*Apply what you read*:
• a. Rewrite the paragraph beginning "On September 1, Olmert's close aide" in the excerpt on the Israeli security cabinet's deliberations as a short list, keeping its main facts.
• b. Go on with the excerpt on the Israeli security cabinet's deliberations, starting after its last sentence.
---------- Text excerpt ----------
In the meantime, Ehud Barak replaced Amir Peretz as defense minister. Makovsky writes that Barak sought to delay the attack for a while in order to enable the IDF to better prepare for a Syrian counterstrike. Olmert, on the other hand, suspected that the new defense minister was simply waiting for the final report of the Winograd Commission on the conduct of the Second Lebanon War, due to be issued a few months later, in the hope that Olmert would resign and Barak could then lead the attack. (This issue is the subject of a sharp disagreement between Barak and Olmert, which is only hinted at due to restrictions imposed by the censor in Israel).
Over the next few weeks, six security-cabinet meetings were held on the matter. “It may have been the most dramatic set of sessions that I can ever recall in the security cabinet,” one of the cabinet ministers told The New Yorker.
On September 1, Olmert’s close aide, Yoram Turbowicz, informed the White House that Israel had nearly completed its preparations for an attack. The Mossad also updated its British counterpart, MI6, on details of the attack, without providing information on the timing. On September 5, the cabinet deliberated for the last time. All of the ministers voted in favor of an attack, except for Avi Dichter, who abstained. Olmert, Barak and Livni were authorized by the cabinet to decide on the time and character of the attack. The three withdrew to a side room, where Chief of Staff Ashkenazi recommended to them that the attack be carried out that night, in the Skinny Shkedi format. His opinion was accepted.
---------- Available data ----------
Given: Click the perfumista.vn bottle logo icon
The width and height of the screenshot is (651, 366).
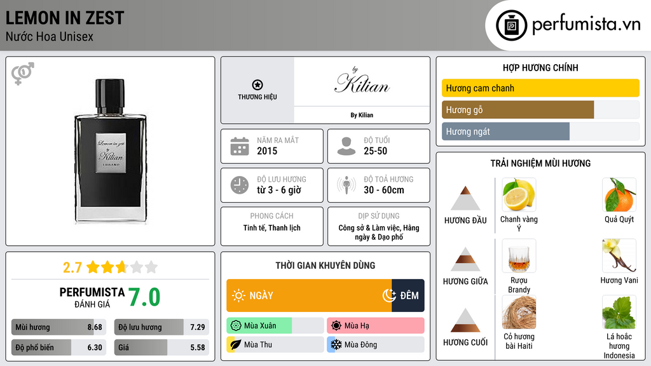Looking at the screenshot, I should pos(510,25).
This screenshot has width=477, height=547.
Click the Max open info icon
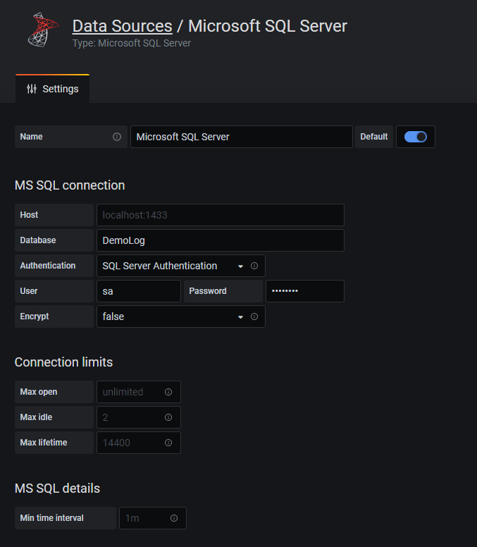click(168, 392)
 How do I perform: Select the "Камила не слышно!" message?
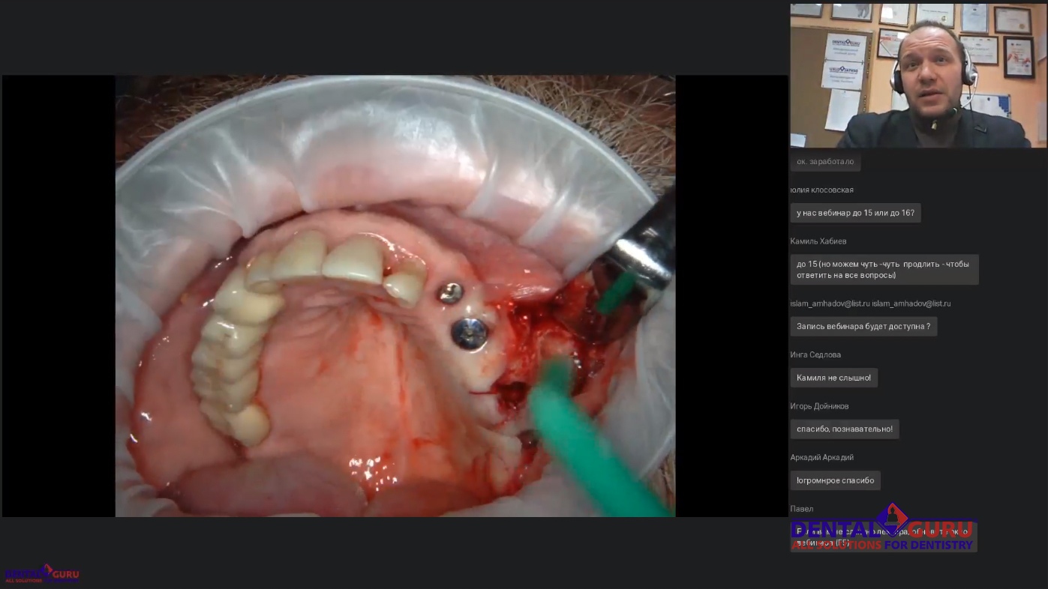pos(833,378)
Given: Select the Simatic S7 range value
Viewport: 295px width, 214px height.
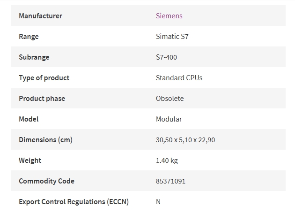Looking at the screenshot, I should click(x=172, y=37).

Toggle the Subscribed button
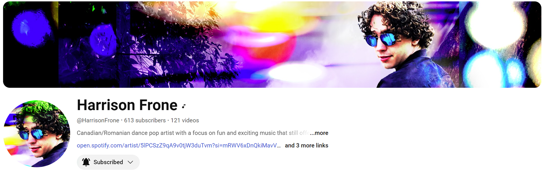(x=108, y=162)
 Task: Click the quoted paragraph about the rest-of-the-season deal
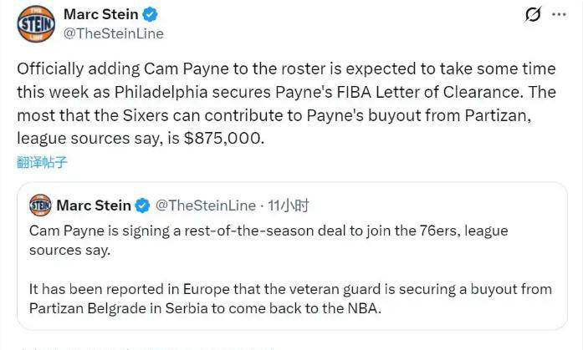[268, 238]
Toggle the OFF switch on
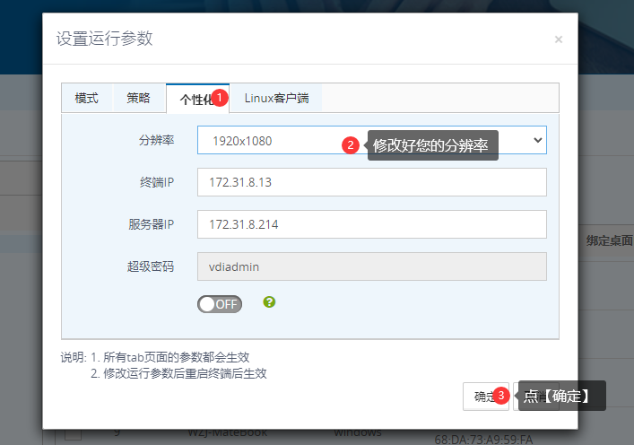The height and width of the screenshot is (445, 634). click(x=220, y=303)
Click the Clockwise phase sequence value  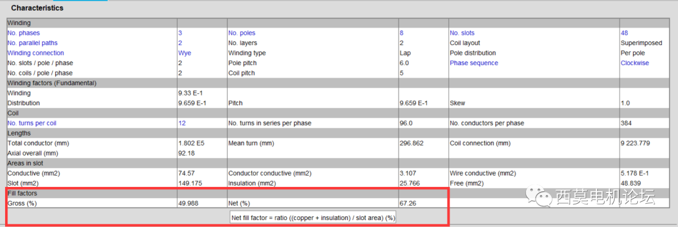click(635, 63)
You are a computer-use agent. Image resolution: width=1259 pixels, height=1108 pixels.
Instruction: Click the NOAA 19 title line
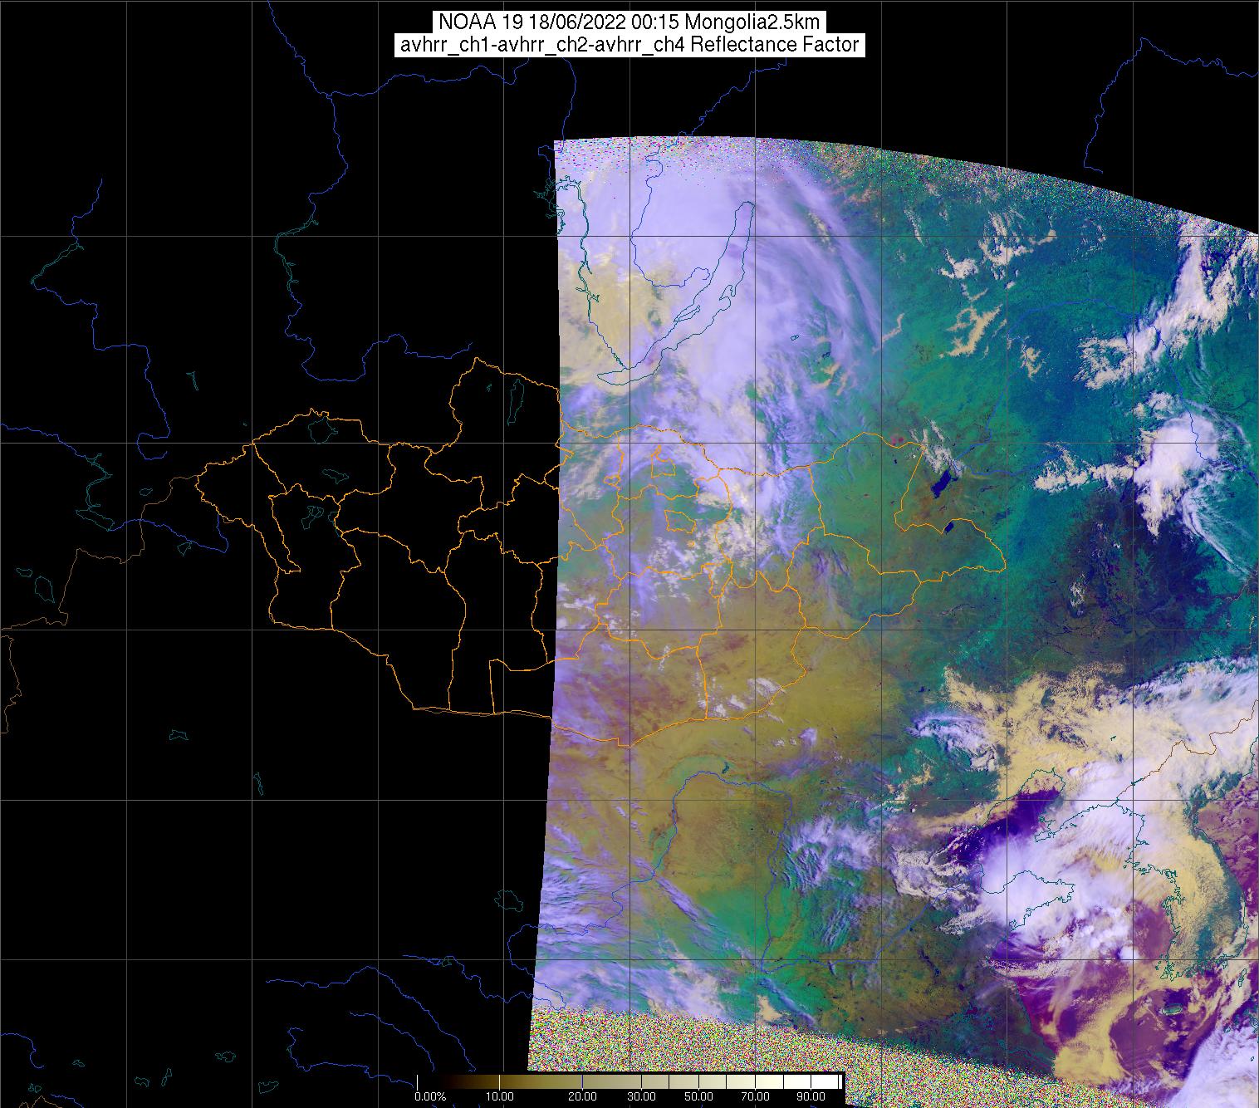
----------
*Expected results*:
• a.
- September 1: Olmert's aide Yoram Turbowicz told the White House that Israel had nearly finished preparing for an attack.
- The Mossad briefed MI6 on details of the attack but not its timing.
- September 5: At the cabinet's final deliberation, every minister voted for the attack except Avi Dichter, who abstained.
- The cabinet authorized Olmert, Barak and Livni to decide the attack's timing and character.
- In a side room, Chief of Staff Ashkenazi recommended attacking that night in the Skinny Shkedi format, and his recommendation was accepted.

• b.
Near midnight, a four-aircraft formation of F-16s and a four-aircraft formation of F-15s took off from IAF bases. According to Makovsky, one was the Ramat David airbase in northern Israel. The planes flew north along the Mediterranean coast and then turned eastward along the border between Syria and Turkey. The aircraft employed electronic warfare equipment that blinded the Syrian air-defense network.
Olmert, Barak and Livni tracked the operation from the underground command-and-control center known as “the pit” in the IDF’s Kirya headquarters in Tel Aviv. Sometime between 12:40 and 12:53, the pilots uttered the computer-generated codeword of the day, “Arizona” – meaning that 17 tons of bombs had been dropped on the facility in northeast Syria.
“There was a sense of elation. The reactor was destroyed and we did not lose a pilot,” said a high-ranking Israeli official. Between 10 and 35 workers at the facility were killed.
A few minutes after the attack, Olmert made a telephone call from his office in the Kirya to President Bush, who was in Australia on a visit. “I just want to report to you that something that existed doesn’t exist anymore,” the prime minister told the president.
The following day, Syria made do with a specious press release according to which its air-defense system had repelled Israeli planes that entered Syrian airspace, and that the attacking aircraft fled after dropping their ordnance “in deserted areas without causing any human or material damage.” The psychological analysis proved accurate: Assad felt sufficiently safe in his “zone of denial” and a military response to the bombing was averted.
Over the weeks to come, Israel informed Jordan and Egypt of the attack, although it asked their leaders to remain silent on the matter. Olmert flew to Moscow and updated the Russian leaders, and subsequently reported on it to the Turkish prime minister, Recep Tayyip Erdogan, at a meeting they held in London.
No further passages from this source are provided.